[Task to complete] Return the records word for word. Any pictures in them are not part of the copy.
- Opening Delimiter -
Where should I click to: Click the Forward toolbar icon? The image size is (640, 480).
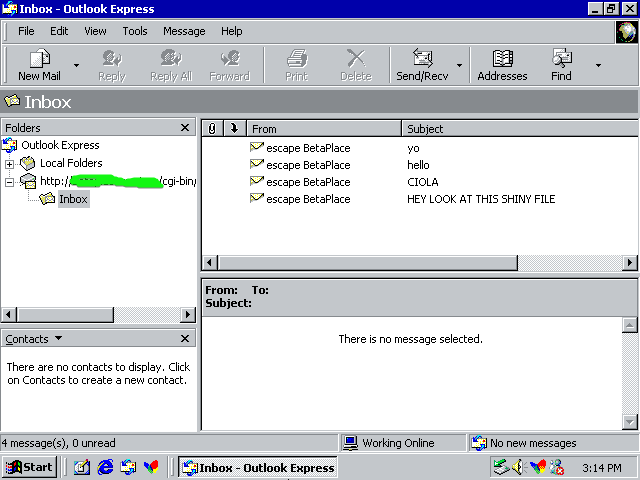pyautogui.click(x=229, y=59)
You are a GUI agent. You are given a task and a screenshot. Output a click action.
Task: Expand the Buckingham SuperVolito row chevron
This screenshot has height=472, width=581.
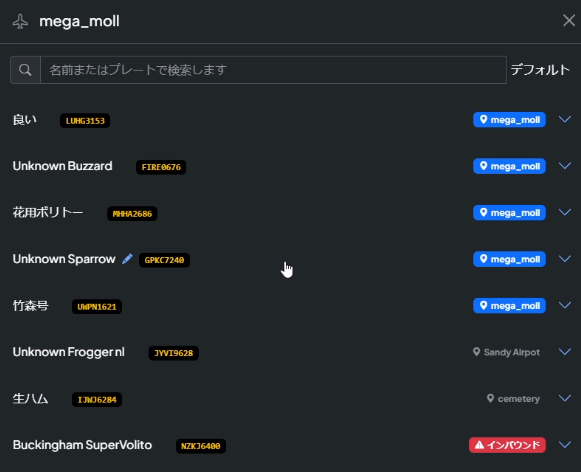click(x=565, y=445)
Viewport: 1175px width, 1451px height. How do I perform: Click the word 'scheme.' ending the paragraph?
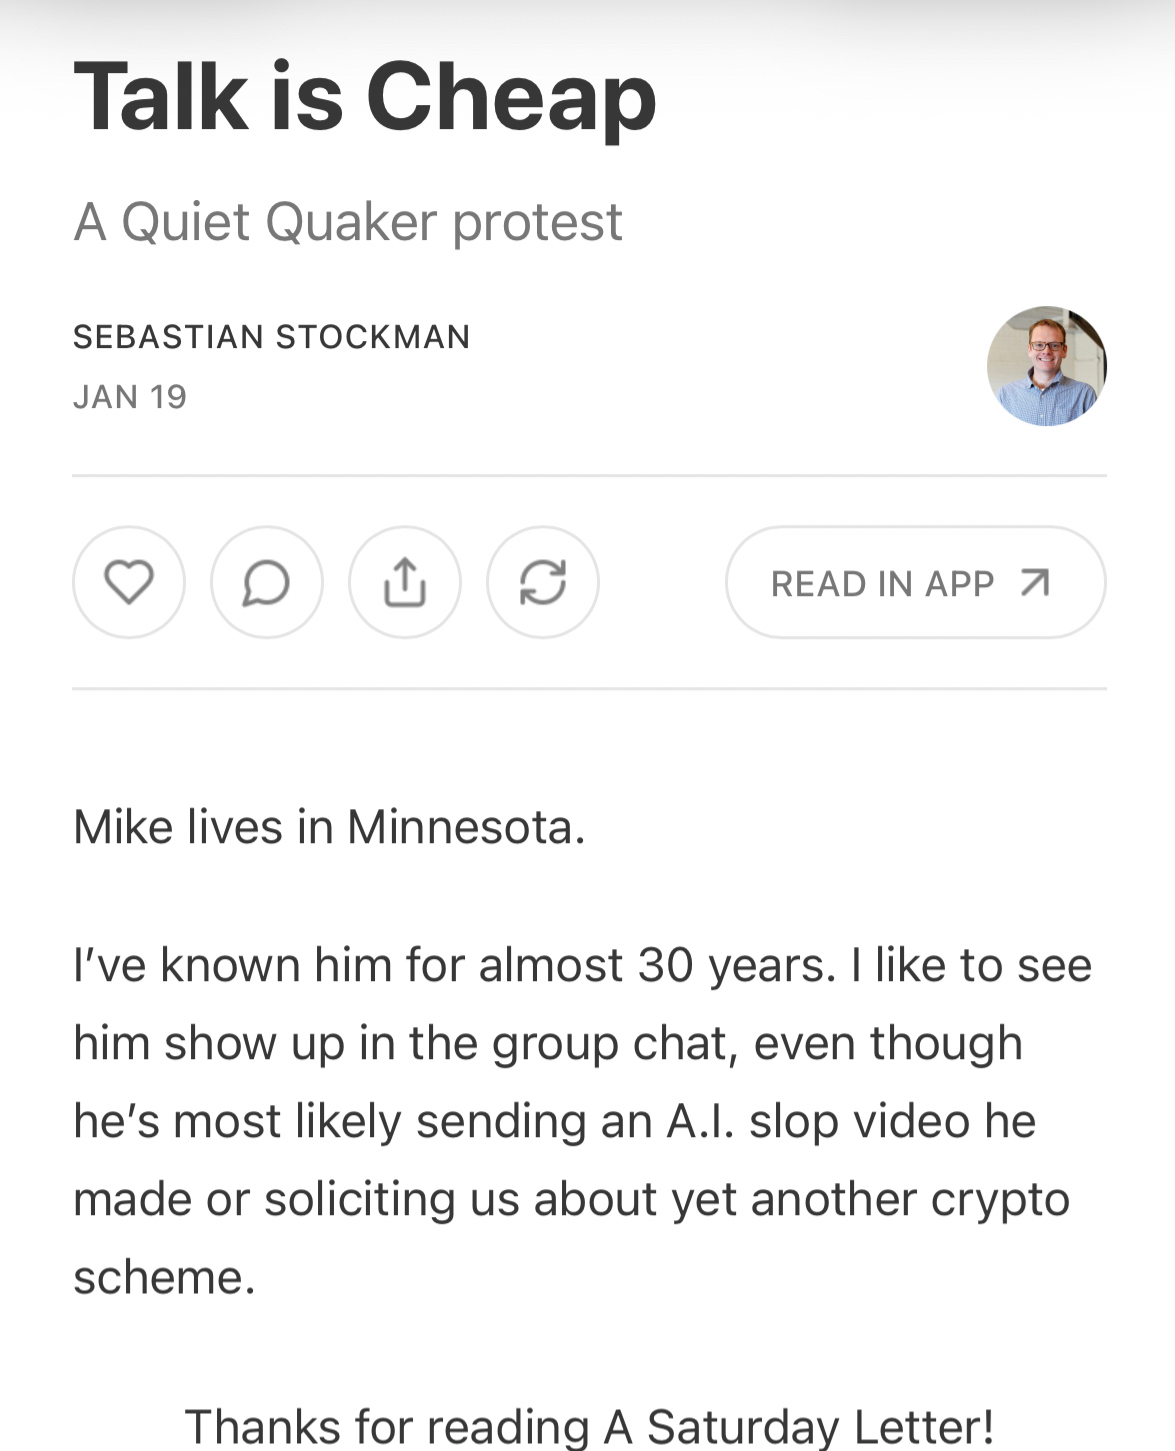tap(164, 1277)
- Closing Delimiter -
[Solution to this problem]
Where should I click to: Click the Forward toolbar icon? The image size is (640, 480).
pyautogui.click(x=229, y=59)
You are a GUI agent. You are given a task and a screenshot. Output a click action.
Task: Expand the Buckingham SuperVolito row chevron
This screenshot has height=472, width=581.
click(x=565, y=445)
Viewport: 1175px width, 1451px height. How do I perform: Click the word 'scheme.' ending the paragraph?
tap(164, 1277)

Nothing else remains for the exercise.